* Exercise: In the records that follow, the lines from the one containing "[Bookmark] (187, 8)" to the one containing "[So Done | Lyrics", inclusive, are to be given again exactly.
= = = = = = =
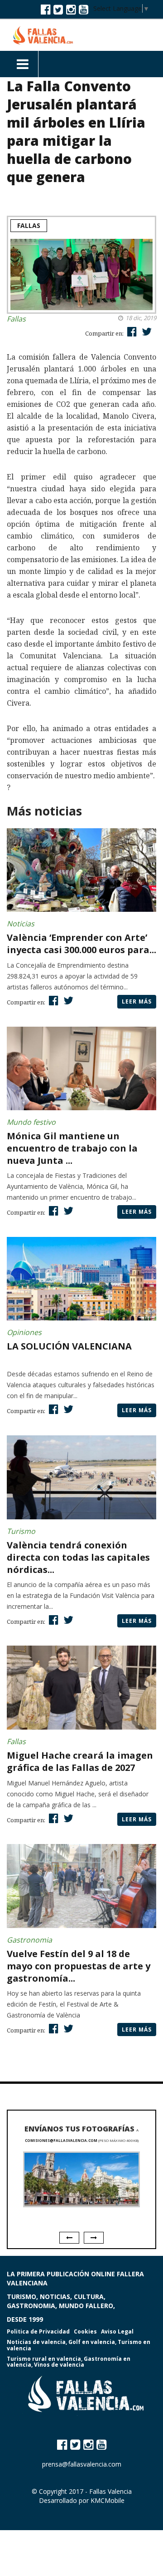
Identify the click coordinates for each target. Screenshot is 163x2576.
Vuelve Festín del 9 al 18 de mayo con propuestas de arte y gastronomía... (78, 1966)
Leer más (137, 1001)
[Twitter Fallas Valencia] (58, 9)
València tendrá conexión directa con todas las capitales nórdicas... (78, 1557)
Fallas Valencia (110, 2491)
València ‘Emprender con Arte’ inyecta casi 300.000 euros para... (81, 943)
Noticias (20, 924)
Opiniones (24, 1332)
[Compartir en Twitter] (145, 331)
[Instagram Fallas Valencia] (71, 9)
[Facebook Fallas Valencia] (45, 9)
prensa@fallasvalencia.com (81, 2464)
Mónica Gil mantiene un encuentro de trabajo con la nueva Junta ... (72, 1148)
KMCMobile (108, 2500)
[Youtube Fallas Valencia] (83, 9)
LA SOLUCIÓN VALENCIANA (69, 1346)
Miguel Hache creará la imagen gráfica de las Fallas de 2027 (80, 1761)
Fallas (28, 225)
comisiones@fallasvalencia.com (61, 2140)
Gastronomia (29, 1940)
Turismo (21, 1531)
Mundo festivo (31, 1122)
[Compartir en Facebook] (131, 331)
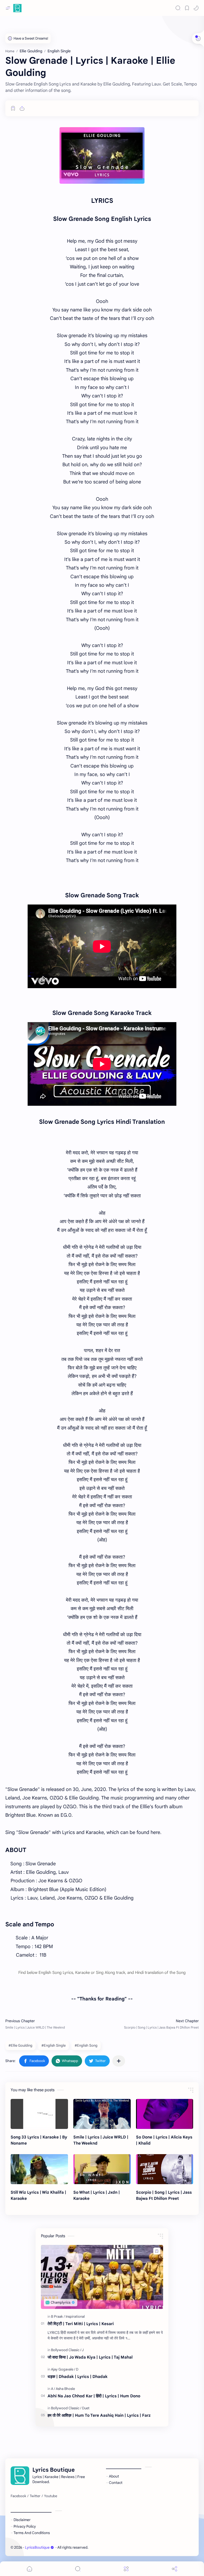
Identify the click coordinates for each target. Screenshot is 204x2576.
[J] (83, 2349)
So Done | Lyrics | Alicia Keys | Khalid (164, 2140)
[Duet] (86, 2408)
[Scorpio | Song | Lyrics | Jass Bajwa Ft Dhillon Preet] (164, 2169)
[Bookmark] (187, 8)
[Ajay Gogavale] (63, 2369)
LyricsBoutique (37, 2547)
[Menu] (126, 2568)
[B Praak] (58, 2316)
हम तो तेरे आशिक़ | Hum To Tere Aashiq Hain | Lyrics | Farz (99, 2415)
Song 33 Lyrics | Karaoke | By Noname (39, 2140)
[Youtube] (50, 2496)
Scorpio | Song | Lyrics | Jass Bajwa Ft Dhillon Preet (164, 2195)
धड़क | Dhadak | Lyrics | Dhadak (78, 2376)
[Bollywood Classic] (66, 2349)
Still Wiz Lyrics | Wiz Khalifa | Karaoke (38, 2195)
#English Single (53, 2045)
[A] (53, 2388)
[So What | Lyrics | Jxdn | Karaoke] (102, 2169)
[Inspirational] (75, 2316)
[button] (196, 8)
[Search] (178, 8)
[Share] (174, 2568)
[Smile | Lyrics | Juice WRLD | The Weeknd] (102, 2114)
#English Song (86, 2045)
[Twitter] (35, 2496)
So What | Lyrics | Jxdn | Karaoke (96, 2195)
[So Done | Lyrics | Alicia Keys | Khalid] (164, 2114)
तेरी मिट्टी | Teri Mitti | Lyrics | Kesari (81, 2323)
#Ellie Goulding (20, 2045)
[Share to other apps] (118, 2061)
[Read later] (13, 108)
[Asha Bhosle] (65, 2388)
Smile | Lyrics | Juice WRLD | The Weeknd (100, 2140)
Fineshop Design (125, 2547)
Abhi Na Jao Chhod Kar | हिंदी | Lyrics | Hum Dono (94, 2395)
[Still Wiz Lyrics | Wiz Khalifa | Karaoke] (39, 2169)
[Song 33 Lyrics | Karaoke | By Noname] (39, 2114)
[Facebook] (18, 2496)
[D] (77, 2369)
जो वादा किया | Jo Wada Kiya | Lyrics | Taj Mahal (90, 2357)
= = = = = = =
* Solution below:
[Bookmark] (187, 8)
[Ajay Gogavale] (63, 2369)
LyricsBoutique (37, 2547)
[Menu] (126, 2568)
[B Praak] (58, 2316)
हम तो तेरे आशिक़ | Hum To Tere Aashiq Hain | Lyrics | Farz (99, 2415)
Song 33 Lyrics | Karaoke | By Noname (39, 2140)
[Youtube] (50, 2496)
Scorpio | Song | Lyrics | Jass Bajwa Ft Dhillon Preet (164, 2195)
धड़क | Dhadak | Lyrics | Dhadak (78, 2376)
[Bollywood Classic] (66, 2349)
Still Wiz Lyrics | Wiz Khalifa | Karaoke (38, 2195)
#English Single (53, 2045)
[A] (53, 2388)
[So What | Lyrics | Jxdn | Karaoke] (102, 2169)
[Inspirational] (75, 2316)
[button] (196, 8)
[Search] (178, 8)
[Share] (174, 2568)
[Smile | Lyrics | Juice WRLD | The Weeknd] (102, 2114)
#English Song (86, 2045)
[Twitter] (35, 2496)
So What | Lyrics | Jxdn | Karaoke (96, 2195)
[So Done | Lyrics | Alicia Keys | Khalid] (164, 2114)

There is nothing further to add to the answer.